Abstract 4738: IL-17 induces myeloid-related stimulating factors by stromal cells

Pancreatic ductal adenocarcinoma (PDA) is one of the most aggressive cancer with a 5-year survival rate of ∼ 8%. An hallmark of PDA is the massive desmoplasia and the complex stromal-tumor interaction, regulated by a pletory of secreted factors. The role of IL-17 and T-helper 17 in cancer progression or anti-tumour immunity remain controversial. To assess the role of this molecule, we crossed genetically engineered mice (GEM) characterized by a spontaneous PDA development, with IL-17 knockout mice (GEM/IL-17 KO). The absence of IL-17 correlated with an increased pancreatic fibrosis, evaluated by second harmonic generation approach. The transcripts and secretome of Cancer Associated Fibroblasts (CAFs), obtained from tumors arose in both WT and IL-17 KO GEM, have been evaluated.

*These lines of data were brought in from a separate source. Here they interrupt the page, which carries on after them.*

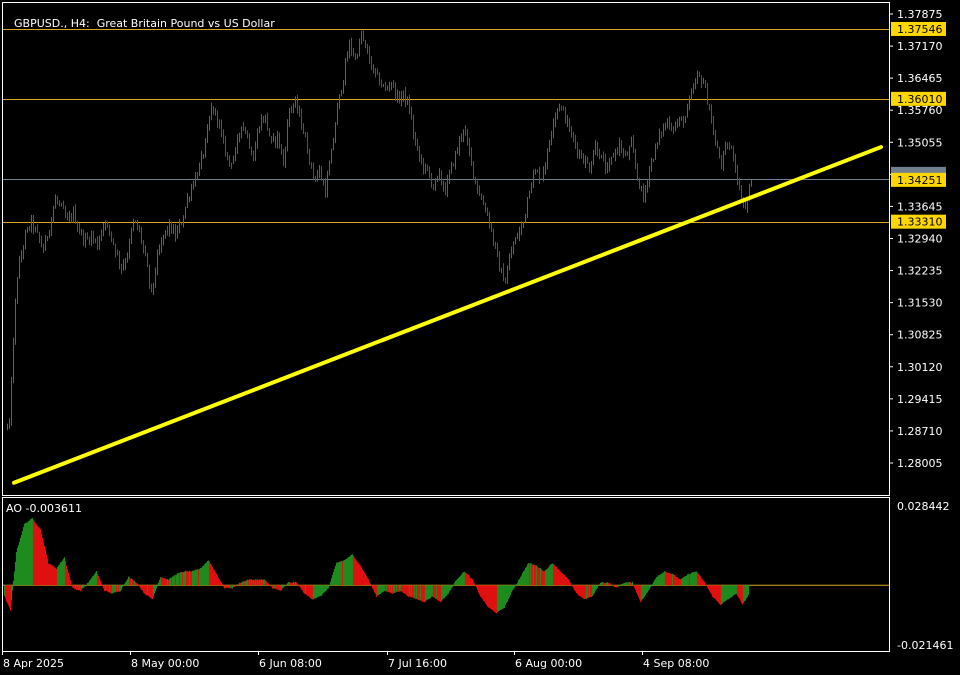  What do you see at coordinates (920, 400) in the screenshot?
I see `price-tick-label: 1.29415` at bounding box center [920, 400].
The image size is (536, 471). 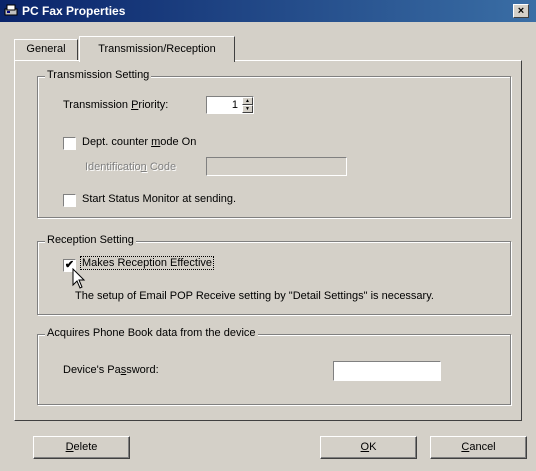 What do you see at coordinates (79, 278) in the screenshot?
I see `mouse-pointer-icon` at bounding box center [79, 278].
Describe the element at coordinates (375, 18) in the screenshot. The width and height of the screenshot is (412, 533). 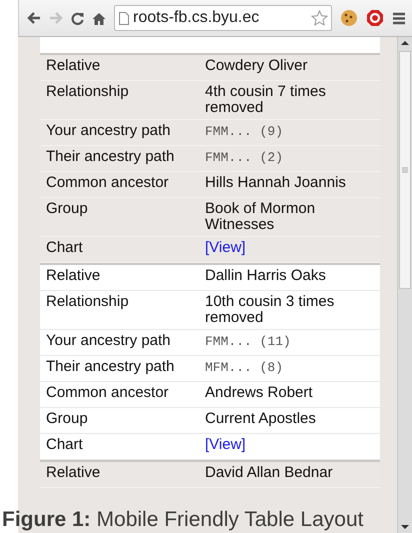
I see `stop-sign-icon` at that location.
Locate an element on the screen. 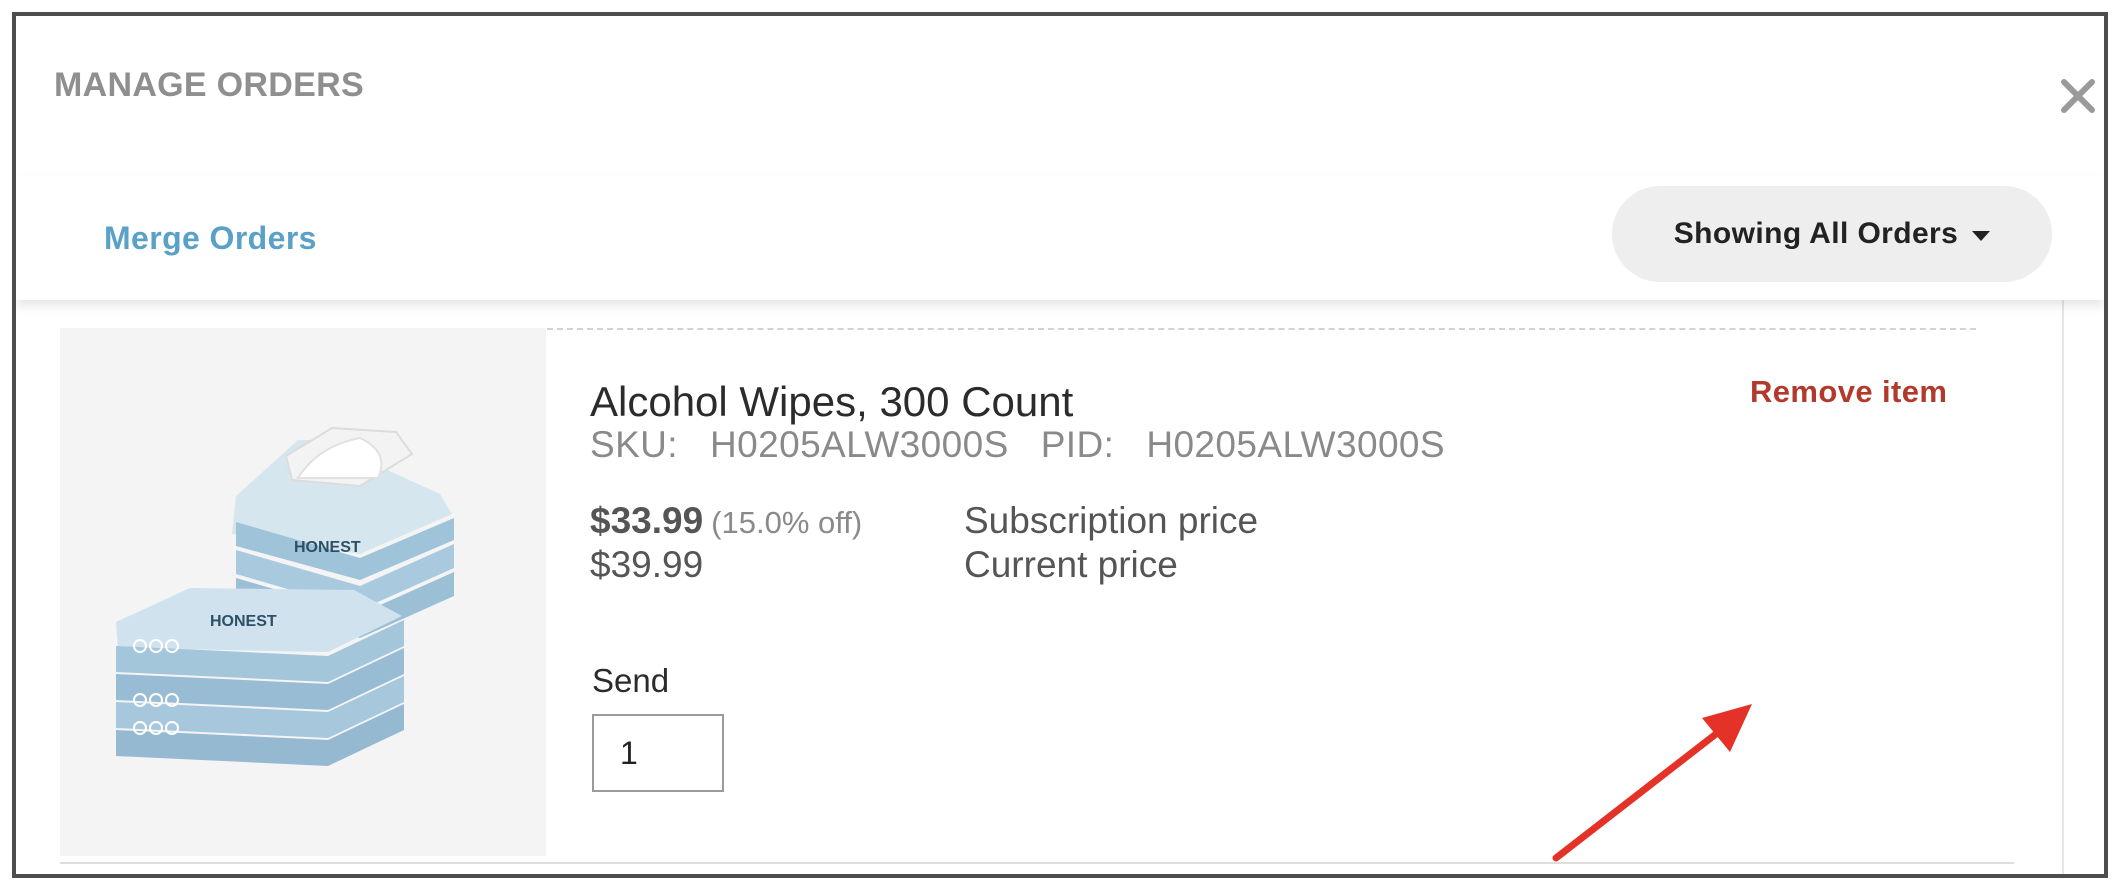 Image resolution: width=2120 pixels, height=892 pixels. send-label: Send is located at coordinates (631, 680).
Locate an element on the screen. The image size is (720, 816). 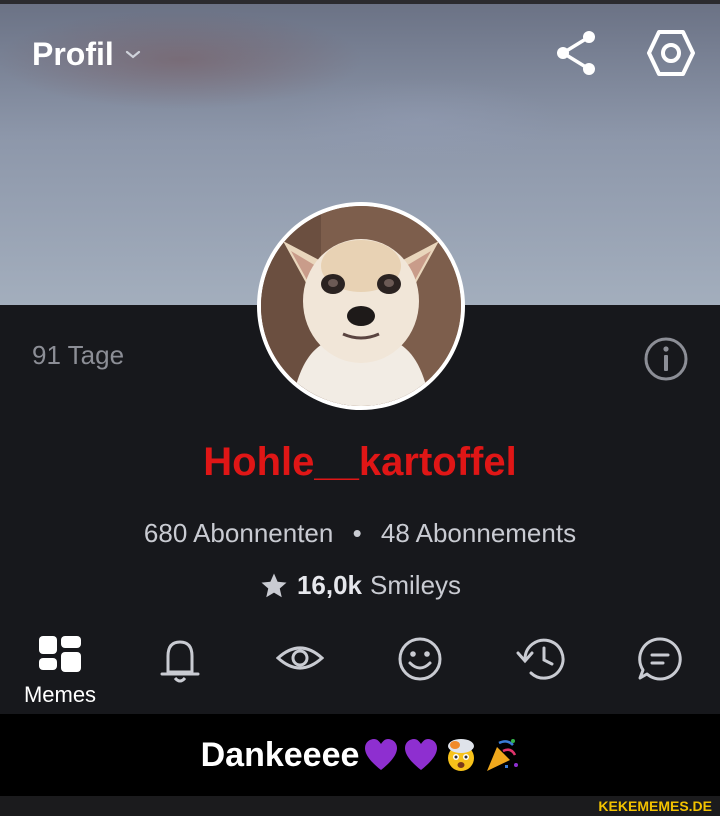
profile-title-dropdown: Profil is located at coordinates (87, 54).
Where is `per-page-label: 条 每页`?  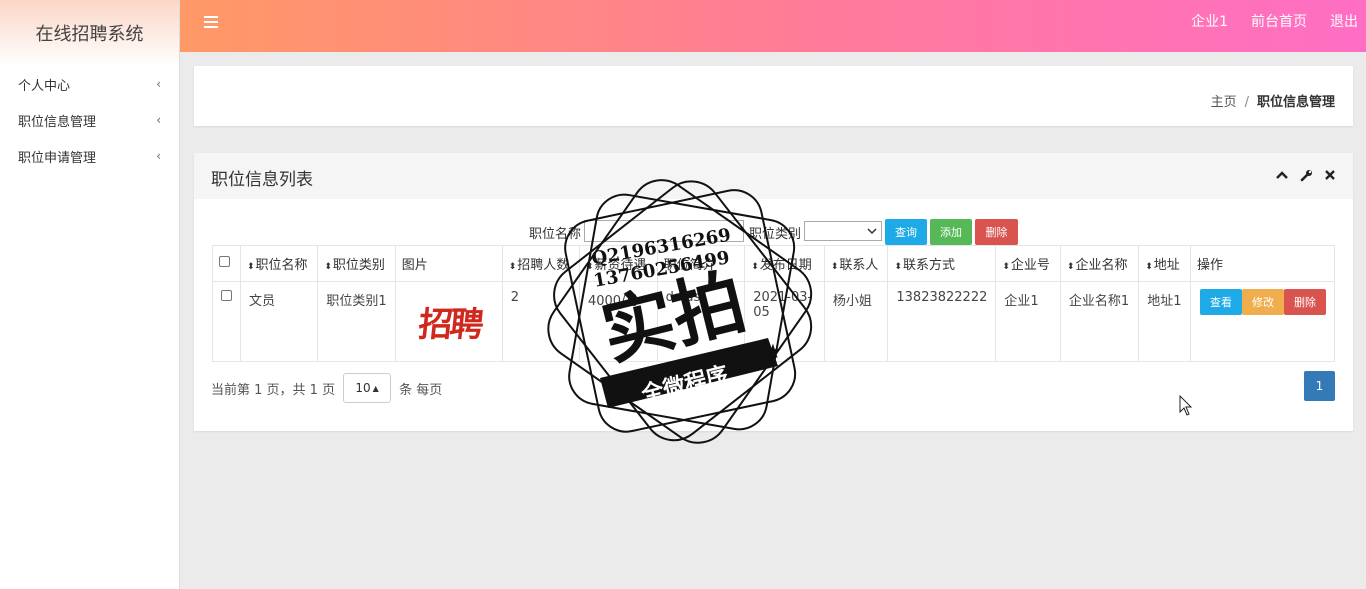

More than 60 genes were differently modulated in the CAFs from GEM/IL-17 KO mice. Among them, GM-CSF, G-CSF, M-CSF, CXCL1 and 2 where strongly up-regulated in GEM/WT compared to GEM/IL-17 KO mice and significantly inhibited by the addition of the recombinant cytokine. The absence of those factors paralleled an increased Th1-skewed cytokine pattern released by CAF that affected T cell infiltration and response. Taken together, these results suggest that IL-17 does affect the tumor progression by promoting a CAFs-mediated release of cytokines involved in myeloid cells recruitment and suppression of an anti-tumoral immune response. This feature defines IL-17 as a potential target to shape the tumor microenvironment and favour immunotherapy success. Citation Format: Gianluca Mucciolo, Roberta Curto, Claudia Curcio, Cecilia Roux, Luca Vannucci, Francesco Novelli, Paola Cappello. IL-17 induces myeloid-related stimulating factors by stromal cells [abstract]. In: Proceedings of the American Association for Cancer Research Annual Meeting 2018; 2018 Apr 14-18; Chicago, IL. Philadelphia (PA): AACR; Cancer Res 2018;78(13 Suppl):Abstract nr 4738.